| Explore the material |
1. In the news article about Rep. Joe Heck's delayed promotion, since when has his nomination been on the Senate calendar?
2. Write out the part of the news article on Joe Heck's delayed promotion from "When the Senate" to "in his tracks.", keeping every word unchanged.

BEGIN Document excerpt

(Bill Clark/CQ Roll Call File Photo)
When the Senate left town for the August recess, senators confirmed nominees for an assortment of posts ranging from Amtrak board member to ambassador to the Vatican. But one member of Congress’ military promotion was left in limbo.
Army Reserve Col. Joe Heck is up for what appears to be a routine promotion to be a brigadier general. But no seems to be able to say why Heck, who is known on the House floor as “the gentleman from Nevada,” has been stopped in his tracks.
The GOP congressman’s nomination is apparently being held up by something or someone, given that it has been languishing on the Senate calendar since May. The reasons for the delay could involve the constitutionality of promoting a lawmaker to the rank of general, or they could simply be related to Pentagon policy. Then there’s the question of whether a member of Congress should also serve as a general overseeing all Army Reserve field medical units on the East Coast.
Regardless, there’s no evidence of a hold originating from a Senate office.
Still, the delay likely has been caused by either the Senate or the Defense Department. But Senate leadership and Pentagon sources — both military and civilian — have professed to have no idea what prompted the delay in Heck’s elevation or have played coy, leaving the mystery unresolved.
As is customary, the Senate Armed Services Committee declined to comment on the nomination, and the Pentagon wouldn’t say much more.
“Rep. Heck was nominated to the position of brigadier general, but has not yet been confirmed by Congress. It is inappropriate to comment on pending nominations,” said Lt. Cmdr. Nate Christensen, a Defense Department spokesman.

END Document excerpt
BEGIN Data below

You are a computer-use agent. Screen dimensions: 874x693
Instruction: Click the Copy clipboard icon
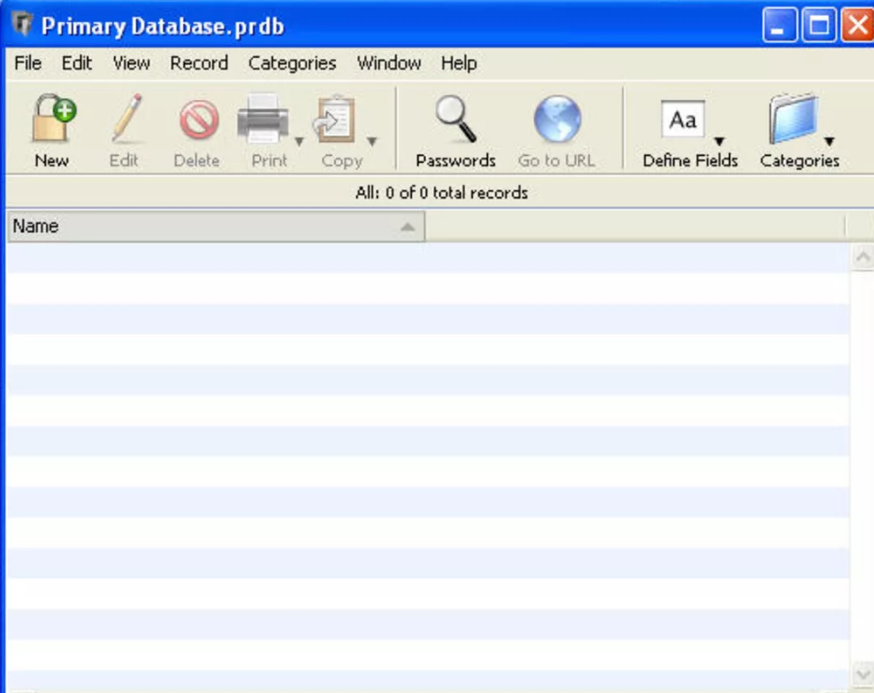[334, 119]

END Data below

| Answer set |
1. Since May.

2.
When the Senate left town for the August recess, senators confirmed nominees for an assortment of posts ranging from Amtrak board member to ambassador to the Vatican. But one member of Congress’ military promotion was left in limbo.
Army Reserve Col. Joe Heck is up for what appears to be a routine promotion to be a brigadier general. But no seems to be able to say why Heck, who is known on the House floor as “the gentleman from Nevada,” has been stopped in his tracks.